Referenced in: none

Automatically associated channels: Kir2.3 , Nav1.5 , Slo1

Title: Diagnostic value of flecainide testing in unmasking SCN5A-related Brugada syndrome.

Authors: Paola G Meregalli, Jan M Ruijter, Nynke Hofman, Connie R Bezzina, Arthur A M Wilde, Hanno L Tan

Journal, date & volume: J. Cardiovasc. Electrophysiol., 2006 Aug , 17, 857-64

PubMed link: http://www.ncbi.nlm.nih.gov/pubmed/16764707

Abstract
Provocation tests with sodium channel blockers are often required to unmask ECG abnormalities in Brugada syndrome (BrS). However, their diagnostic value is only partially established, while life-threatening ventricular arrhythmias during these tests were reported. We aimed to establish sensitivity, specificity, and safety of flecainide testing, and to predict a positive test outcome from the baseline ECG.We performed 160 tests with flecainide in subjects determined to be at risk for BrS. P wave width, PQ duration, QRS width, S wave amplitude and duration in leads II-III, in addition to ST morphology and J point elevation in V1-V3 were measured before and after flecainide administration.
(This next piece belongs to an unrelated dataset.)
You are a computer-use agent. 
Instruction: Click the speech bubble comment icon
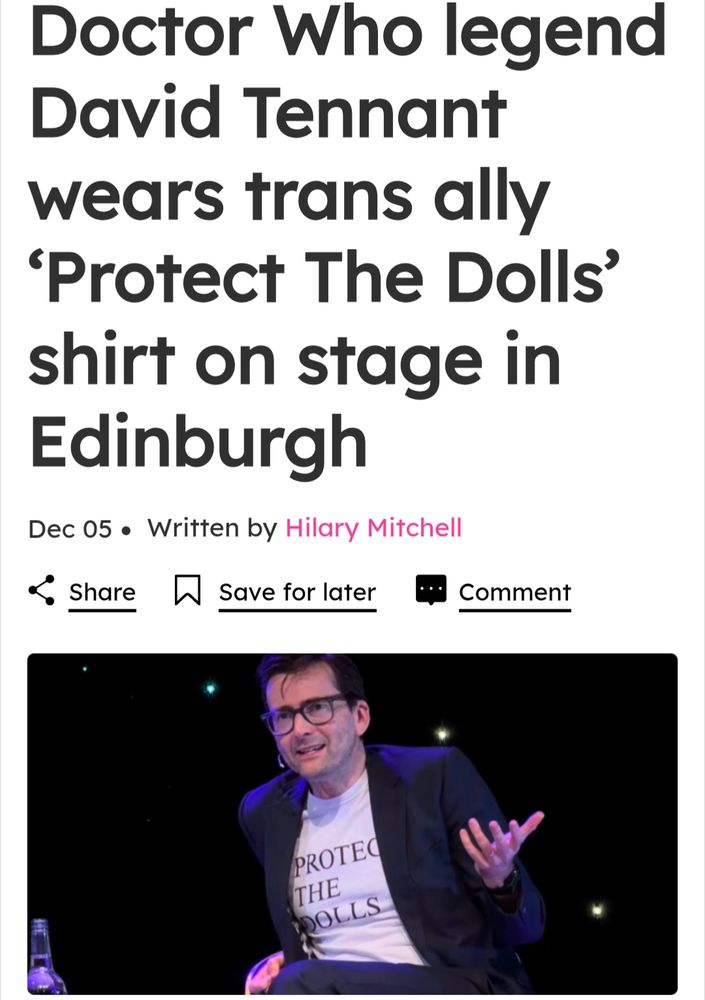tap(431, 590)
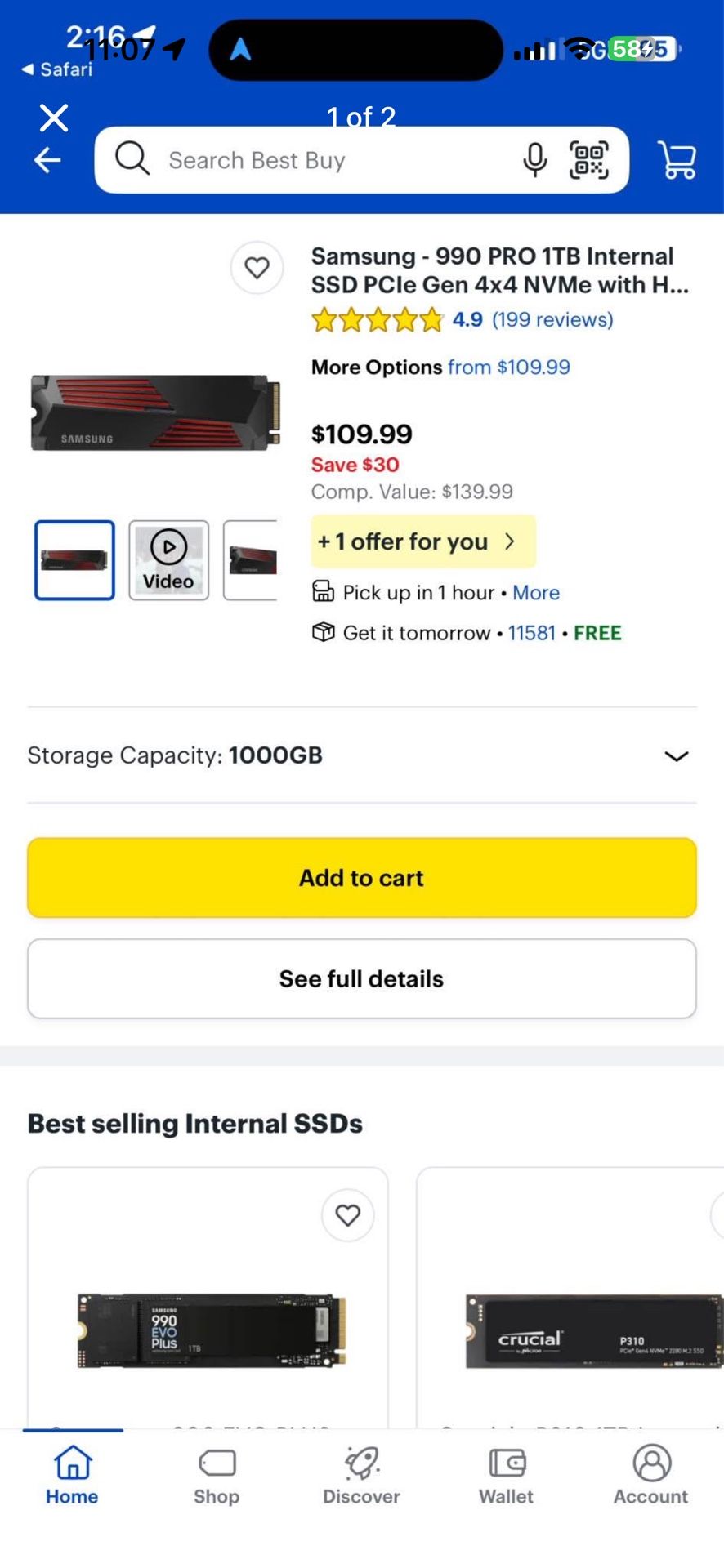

Moreover, leads were positioned over the third intercostal space (V1(IC3)-V2(IC3)). Flecainide tests were considered positive if criteria from the First Consensus Report on BrS were fulfilled. In 64 cases, the test was positive, while 95 were negative (1 test was prematurely interrupted). The sensitivity and specificity, calculated in SCN5A-positive probands and their family members, were 77% and 80%, respectively. Baseline ECGs exhibited significant group differences in P, PQ, and QRS duration, J point elevation (leads V1-V2 and V1(IC3)-V2(IC3)), and S duration in II, but an attempt to predict the outcome of flecainide testing from these baseline ECG parameters failed. No malignant arrhythmias were observed.Flecainide testing is a valid and safe tool to identify SCN5A-related BrS patients. Baseline ECGs do not predict test outcomes, but point to conduction slowing as a core mechanism in BrS.